Os fogos de grande dimensão que ocorreram entre maio e setembro deste ano são reconhecidos como “catástrofe natural” e foi disponibilizado um montante global de dois milhões de euros para o restabelecimento do potencial produtivo das explorações agrícolas danificadas.

Publicado em Diário da República, o despacho do Ministério da Agricultura determina que só são elegíveis ao apoio as explorações em que o “dano sofrido ultrapasse 30% do seu potencial agrícola”, esclarecendo que se aplica “nos ativos fixos tangíveis e ativos biológicos do seu capital produtivo, correspondente a animais, plantações plurianuais, máquinas, equipamentos, armazéns e outras construções de apoio à atividade agrícola”.

“O montante global do apoio disponível é de dois milhões de euros”, lê-se no diploma, referindo que o apoio é “concedido sob a forma de subvenção não reembolsável” e que os níveis de apoio a conceder às operações elegíveis repartem-se por quatro escalões.

Em comunicado, o Ministério da Agricultura informou que os incêndios de grandes proporções ocorridos nos passados meses de maio, junho, julho, agosto e setembro deste ano, que são reconhecidos oficialmente como catástrofe natural, “atingiram com especial gravidade algumas freguesias do país”, que se localizam nas regiões do Norte, Centro, Alentejo e Algarve.

No despacho estão identificadas 42 freguesias, das quais 24 na região Centro, localizadas nos municípios de Sever do Vouga, Castelo Branco, Covilhã, Fundão, Oleiros, Proença-a-Nova e Sertã.

Na região Norte estão identificadas 12 freguesias, distribuídas pelos municípios de Torre de Moncorvo, Vinhais, Vila Nova de Foz Côa, Chaves e Sernancelhe.
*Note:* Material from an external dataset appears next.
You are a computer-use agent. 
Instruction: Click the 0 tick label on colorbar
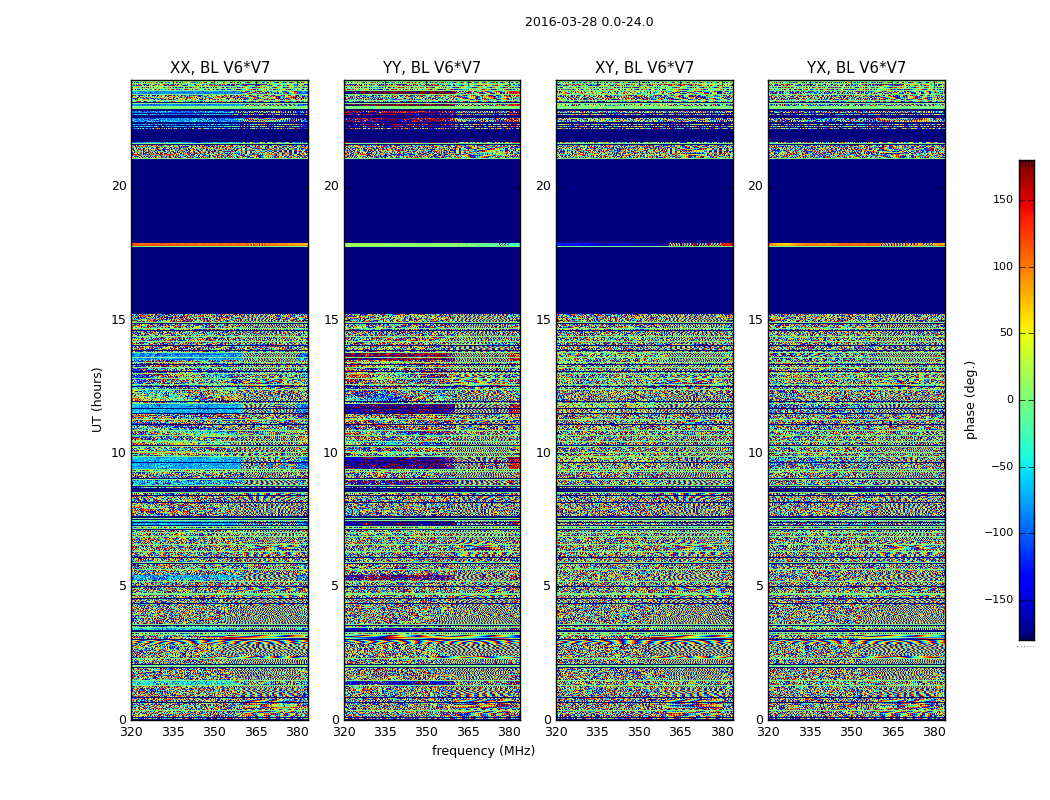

No Algarve estão identificadas cinco freguesias nos concelhos de Aljezur, Lagos e Vila do Bispo, e no Alentejo apenas uma freguesia em Castro Verde, de acordo com o diploma publicado em Diário da República.

“Considerando a catástrofe natural registada e os danos por ela causados no potencial produtivo das explorações agrícolas, a sua reposição é suscetível de ser objeto do apoio 6.2.2 – Restabelecimento do Potencial Produtivo - inserido no Programa de Desenvolvimento Rural do Continente (PDR 2020)”, avançou o Ministério da Agricultura.

Entre os quatro escalões de apoio, as explorações agrícolas danificadas podem ser apoiadas em 100% da despesa elegível igual ou inferior a 5.000 euros, em 85% da despesa elegível superior a 5.000 e até 50.000 euros, em 50% da despesa elegível superior a 50.000 e até 800.000 euros e, “caso a despesa elegível seja superior a 800.000 euros, o apoio é atribuído até ao limite deste valor”.

“O montante mínimo da despesa elegível é de 100 euros”, segundo o despachado da ministra da Agricultura, Maria do Céu Antunes.

Os pedidos de apoio devem ser apresentados através de formulário eletrónico disponível no Portal do Portugal 2020, em www.portugal2020.pt ou do PDR 2020, em www.pdr-2020.pt, devendo ser submetidos entre 27 de novembro e 15 de janeiro de 2021.

O diploma indica ainda que “os beneficiários só podem apresentar uma candidatura” e que “são elegíveis as despesas efetuadas após a data da ocorrência dos respetivos incêndios”, mas que estão dependentes da verificação e confirmação pela Direção Regional de Agricultura e Pescas dos prejuízos declarados, processo que “deve estar terminado em 28 de fevereiro de 2021”.

No âmbito da seleção das candidaturas, o Ministério da Agricultura definiu que têm prioridade aquelas que satisfaçam o critério de “candidaturas que respeitem a danos não seguráveis” e, “complementarmente, será dada prioridade às candidaturas em que a dimensão relativa do dano sofrido seja mais elevada”.

O despacho que reconhece como catástrofe natural o conjunto de incêndios deflagrados nos meses de maio, junho, julho, agosto e setembro deste ano em várias freguesias entrou em vigor esta sexta-feira.